The prevalence of TSS is unclear, but doctors have claimed it affects about one or two in every 100,000 women.
It has a death rate of five to fifteen percent. And reoccurs in 30 to 40 percent of cases.
Symptoms usually begin with a sudden high fever – a temperature above 38.9°C/102°F.
Within a few hours, a patient will develop flu-like symptoms, including headache, muscle aches, sore throat, and cough.
Nausea and vomiting, diarrhea, fainting, dizziness and confusion are also symptoms.
Women are most at risk of developing toxic shock syndrome during menstruation and especially if they use tampons, have recently given birth, or are using an internal barrier contraceptive such as a diaphragm.
Although tampon boxes advise changing them between four and eight hours, it is common for women to forget about them and leave them overnight.
Treatment may include antibiotics to fight the infection, oxygen to help with breathing, fluids to prevent dehydration and organ damage, and medication to control blood pressure.
Dialysis may also be needed if the kidneys stop working.

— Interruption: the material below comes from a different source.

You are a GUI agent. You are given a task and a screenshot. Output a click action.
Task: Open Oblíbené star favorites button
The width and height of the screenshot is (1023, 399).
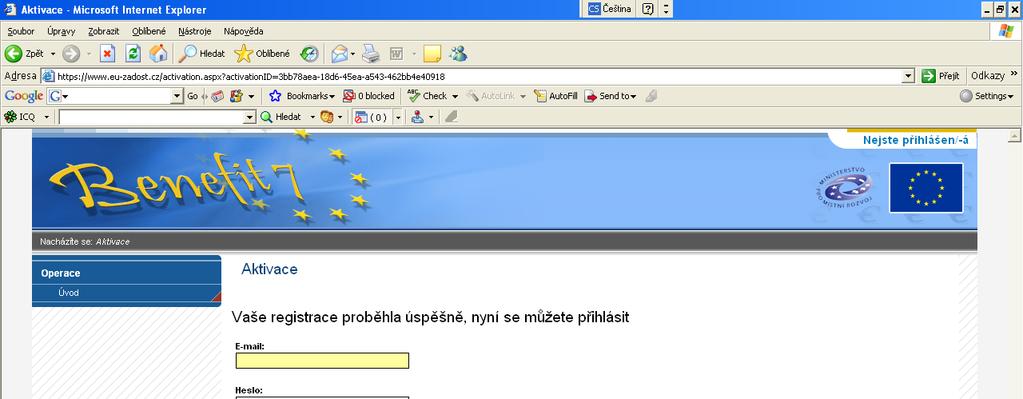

In severe cases, surgery may be required to remove dead tissue. In rare cases, it may be necessary to amputate the affected area.
To prevent TSS, women should use tampons with the lowest absorbency for their flow, alternate between a tampon and sanitary napkin, and wash their hands before and after insertion.
Tampons should also be changed regularly, as directed on the package – usually every four to eight hours.